With Knesset in wartime recess, attendance becomes a political weapon

Despite mutual recriminations over attendance, MK Evgeny Sova says ‘in practice there isn’t that much of a recess,’ noting daily committee meetings over legislative break

Sam Sokol is the Times of Israel's political correspondent. He was previously a reporter for the Jerusalem Post, Jewish Telegraphic Agency and Haaretz. He is the author of "Putin’s Hybrid War and the Jews"

The empty plenum hall of the Knesset in 2011 (photo credit: Miriam Alster/Flash90)
The empty plenum hall of the Knesset in 2011 (photo credit: Miriam Alster/Flash90)

Amid mass protests and fierce political opposition, the Knesset went on recess on Sunday, ostensibly giving lawmakers six weeks of time off in the middle of both a two-front shooting war and a burgeoning coalition crisis.

But while the legislature is technically no longer in session, many committees are still holding hearings. Now the identity of those present or absent from the building has become a tool for point-scoring between members of the coalition and opposition.

Speaking at the end of the winter session last Thursday, several lawmakers critical of the decision to halt legislative activity amid the war told The Times of Israel that they intended to remain present over the break.

“We’re not going on vacation,” declared MK Pnina Tamano-Shata, chair of the Committee on the Status of Women and Gender Equality. “I already have hearings next week.”

While Yisrael Beytenu MK Evgeny Sova said it was unfortunate that the parliament’s House Committee voted to approve the break, “in practice, there isn’t that much of a recess because next week we have at least three days or parliamentary work in the Knesset.”

The main issue with the recess is that there are no plenum deliberations or votes, and thus no passing of legislation, but otherwise “I’m coming in as normal and continuing to work,” Sova pledged.

Plenum discussions and voting can still be held during the recess on urgent matters in specially called sessions.

Yisrael Beytenu member Evgeny Sova at a party event in the southern coastal city of Ashkelon on February 19, 2019. (Hadas Parush/Flash90)

Arguing that it was “neither reasonable nor logical” for lawmakers to take time off while 134 Israelis are held hostage in Gaza and Hezbollah rockets fall on the north, hawkish opposition politician Avigdor Liberman’s Yisrael Beytenu party lobbied hard to allow the lawmakers to continue their normal legislative and oversight activities during the recess, which runs from April 7 to May 19.
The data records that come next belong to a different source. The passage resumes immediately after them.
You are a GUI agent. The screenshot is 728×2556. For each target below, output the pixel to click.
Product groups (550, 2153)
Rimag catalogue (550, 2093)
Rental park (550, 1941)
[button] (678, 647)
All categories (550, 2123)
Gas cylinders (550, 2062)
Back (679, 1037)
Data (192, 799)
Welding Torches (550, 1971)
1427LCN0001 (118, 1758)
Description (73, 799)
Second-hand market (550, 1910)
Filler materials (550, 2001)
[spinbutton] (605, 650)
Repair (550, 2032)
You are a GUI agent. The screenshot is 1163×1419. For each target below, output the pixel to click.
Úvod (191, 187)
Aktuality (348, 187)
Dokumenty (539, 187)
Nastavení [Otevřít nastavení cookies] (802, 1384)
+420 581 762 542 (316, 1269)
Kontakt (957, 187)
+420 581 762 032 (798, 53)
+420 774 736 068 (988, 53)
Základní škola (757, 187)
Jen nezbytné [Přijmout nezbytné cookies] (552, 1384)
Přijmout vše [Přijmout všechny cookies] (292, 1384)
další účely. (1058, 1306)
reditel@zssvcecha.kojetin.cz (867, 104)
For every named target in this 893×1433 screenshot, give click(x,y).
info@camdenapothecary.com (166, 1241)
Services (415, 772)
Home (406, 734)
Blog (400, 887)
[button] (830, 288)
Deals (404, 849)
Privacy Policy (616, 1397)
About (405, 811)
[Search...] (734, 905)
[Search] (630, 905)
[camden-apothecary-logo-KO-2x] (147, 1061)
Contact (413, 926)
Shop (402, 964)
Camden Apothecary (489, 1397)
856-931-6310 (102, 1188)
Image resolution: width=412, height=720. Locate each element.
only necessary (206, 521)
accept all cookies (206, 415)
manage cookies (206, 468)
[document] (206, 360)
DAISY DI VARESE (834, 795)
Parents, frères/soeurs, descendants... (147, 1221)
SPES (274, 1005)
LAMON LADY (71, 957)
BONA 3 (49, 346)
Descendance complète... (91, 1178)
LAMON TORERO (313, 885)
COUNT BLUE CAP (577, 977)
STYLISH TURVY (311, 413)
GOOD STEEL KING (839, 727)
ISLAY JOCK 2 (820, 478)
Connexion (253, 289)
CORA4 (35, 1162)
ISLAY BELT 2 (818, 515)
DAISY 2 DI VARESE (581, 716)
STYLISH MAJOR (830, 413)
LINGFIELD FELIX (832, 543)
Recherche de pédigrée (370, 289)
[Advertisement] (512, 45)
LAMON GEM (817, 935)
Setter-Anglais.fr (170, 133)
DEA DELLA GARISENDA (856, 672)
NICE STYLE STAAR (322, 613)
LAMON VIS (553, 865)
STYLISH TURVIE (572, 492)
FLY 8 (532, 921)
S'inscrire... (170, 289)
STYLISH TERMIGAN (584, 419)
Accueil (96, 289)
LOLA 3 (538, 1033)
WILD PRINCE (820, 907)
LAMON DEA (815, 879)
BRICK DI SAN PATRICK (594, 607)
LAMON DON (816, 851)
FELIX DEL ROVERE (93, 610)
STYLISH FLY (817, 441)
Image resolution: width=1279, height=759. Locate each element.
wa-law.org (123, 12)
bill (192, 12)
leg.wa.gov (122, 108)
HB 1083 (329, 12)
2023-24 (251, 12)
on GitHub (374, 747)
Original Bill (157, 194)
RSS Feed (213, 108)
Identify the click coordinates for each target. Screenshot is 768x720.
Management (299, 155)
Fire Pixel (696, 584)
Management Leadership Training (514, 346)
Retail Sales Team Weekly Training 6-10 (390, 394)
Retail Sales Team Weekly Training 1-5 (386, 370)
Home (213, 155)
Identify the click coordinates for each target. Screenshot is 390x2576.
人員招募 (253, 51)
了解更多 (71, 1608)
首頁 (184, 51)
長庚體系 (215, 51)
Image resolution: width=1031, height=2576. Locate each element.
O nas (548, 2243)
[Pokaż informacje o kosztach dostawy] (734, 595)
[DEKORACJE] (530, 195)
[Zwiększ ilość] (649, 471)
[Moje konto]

Many members of the public agreed, with tens of thousands gathering in front of the Knesset last week to demand that as long as Israel’s hostages and soldiers do not receive a recess, neither should lawmakers.

Asked how it plans on operating during the recess, a Yisrael Beytenu spokesman stated that his party had not given up on holding plenum sessions, stating that it was currently gathering MKs’ signatures in order to force “an urgent discussion in the Knesset plenum on the issue of Israel’s security policy in the face of Iranian threats.”

Such rhetoric has drawn scorn from some members of the coalition, with MK Simcha Rothman, head of the Constitution, Law and Justice Committee, dismissing talk of working through the break as disingenuous.

“There are those who put up signs that they don’t have a break, and there are those who really don’t have a break,” Rothman tweeted, arguing that members of his hard-right Religious Zionism party were among the “most active” in the Knesset.

Rothman was referencing a series of tweets by Yesh Atid MKs in which they posted photos of signs on their office doors declaring that they would work through the break.

“During a war, when fighters have no rest, we will also be here,” wrote MK Ron Katz in a tweet typical of the party’s messaging.

Also critical of Yesh Atid’s stance was Likud MK Keti Shitrit — one of the lowest-ranking MKs in terms of attendance — who shot a video of herself knocking on Yesh Atid lawmakers’ doors, presumably to show that they were not present.

According to the resolution passed by the Knesset House Committee last month, Knesset committees will be allowed to meet four times each during the recess, while the Foreign Affairs and Defense Committee will have no limitations placed on its activities.

Over the past four days, lawmakers have attended multiple hearings held by several different committees, including a preliminary discussion to prepare for the first reading of a bill to ban the UN agency UNRWA from operating on Israeli territory.

Yesh Atid, whose chairman Yair Lapid left on a trip to Washington over the weekend, bragged about its MKs’ attendance in an English-language Twitter thread on Thursday.

“Knesset Recess? Maybe for the coalition. But not for Yesh Atid,” it stated, noting that several of its lawmakers had attended sessions of the Knesset Committee on the Status of Women and the Foreign Affairs and Defense Committee as well as engaging in other work-related activities.

However, regardless of political orientation, Knesset attendance has plummeted since the beginning of the recess, with only 21 lawmakers physically present in the building on Wednesday afternoon — seven of them from the opposition and 14 from the coalition — giving each side ammunition to attack the other.